Am I naive, or aren't people supposed to get smarter as they get older?
OK you can stop laughing now.
But really.. several things relating to this question are on my mind. First is an incident that happened at bowling today. My league is composed of thirty-two ladies ranging in age from early 40's to early 80's. We used to practically have the run of the place on Wednesday afternoons but this year they are full up and can't even allow us empty lanes adjacent to ours.
The etiquette in bowling leagues is, if someone is standing on the approach with their ball, preparing to bowl, you do not run up and throw your ball in the adjacent lane. This is what our neighbours were doing. If they had been casual bowlers, we wouldn't be surprised but they were league bowlers. Our president, (age 50) who happened to be on those lanes, asked them nicely to have some courtesy. They told her IN SO MANY WORDS, "fuck you", and in that unique Quebec way, added that they only speak French.

**STORED RECORDS**
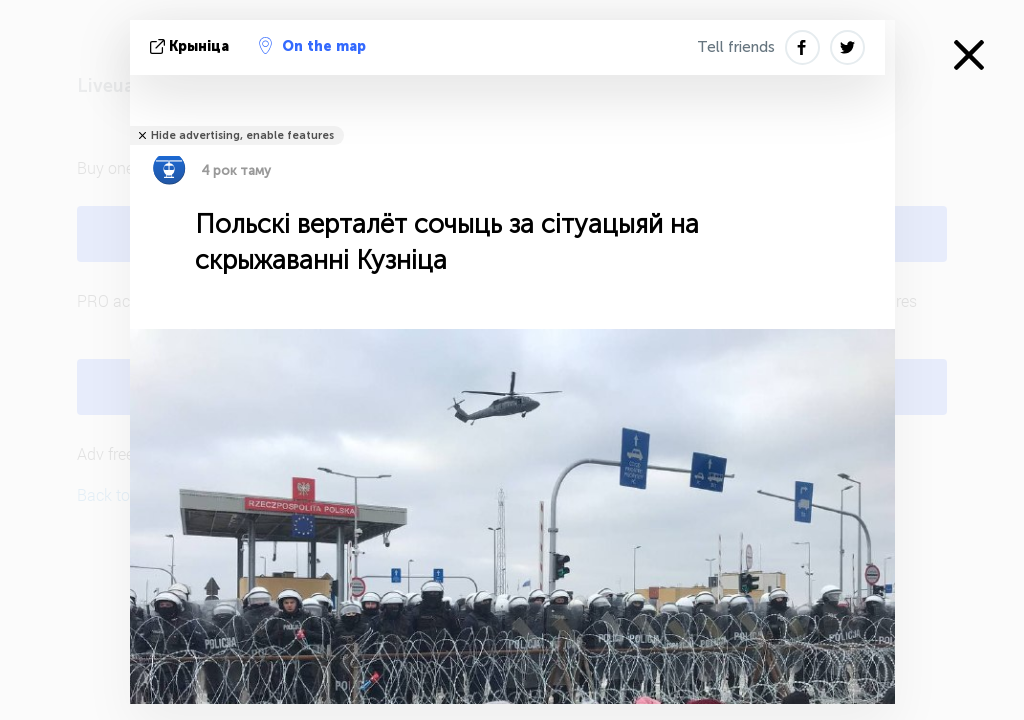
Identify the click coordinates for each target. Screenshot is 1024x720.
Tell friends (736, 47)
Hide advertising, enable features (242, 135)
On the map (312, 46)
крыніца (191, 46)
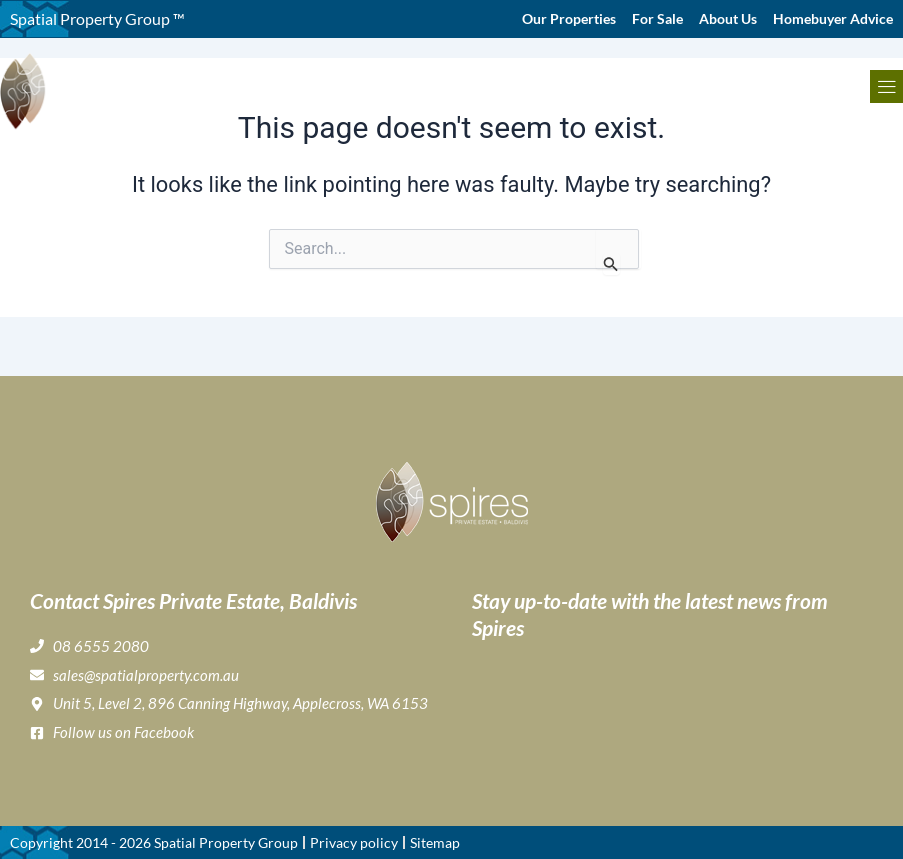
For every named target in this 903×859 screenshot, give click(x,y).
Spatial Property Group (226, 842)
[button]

**TASKS TO CARRY OUT**
1/ Shorten the paragraph of the bowling post that begins "But really.." while keeping its main facts.
2/ Reproduce the stretch of the bowling post from "The etiquette in" through "only speak French." word for word.
The lines have nothing to do with the bowling post.

**ANSWERS BY TASK**
1/ Several things about this question are on the writer's mind, starting with something that happened at bowling today. The writer's league has thirty-two ladies, aged from their early 40s to their early 80s. On Wednesday afternoons they used to nearly have the place to themselves, but this year it's full, and they can't even get empty lanes next to theirs.

2/
The etiquette in bowling leagues is, if someone is standing on the approach with their ball, preparing to bowl, you do not run up and throw your ball in the adjacent lane. This is what our neighbours were doing. If they had been casual bowlers, we wouldn't be surprised but they were league bowlers. Our president, (age 50) who happened to be on those lanes, asked them nicely to have some courtesy. They told her IN SO MANY WORDS, "fuck you", and in that unique Quebec way, added that they only speak French.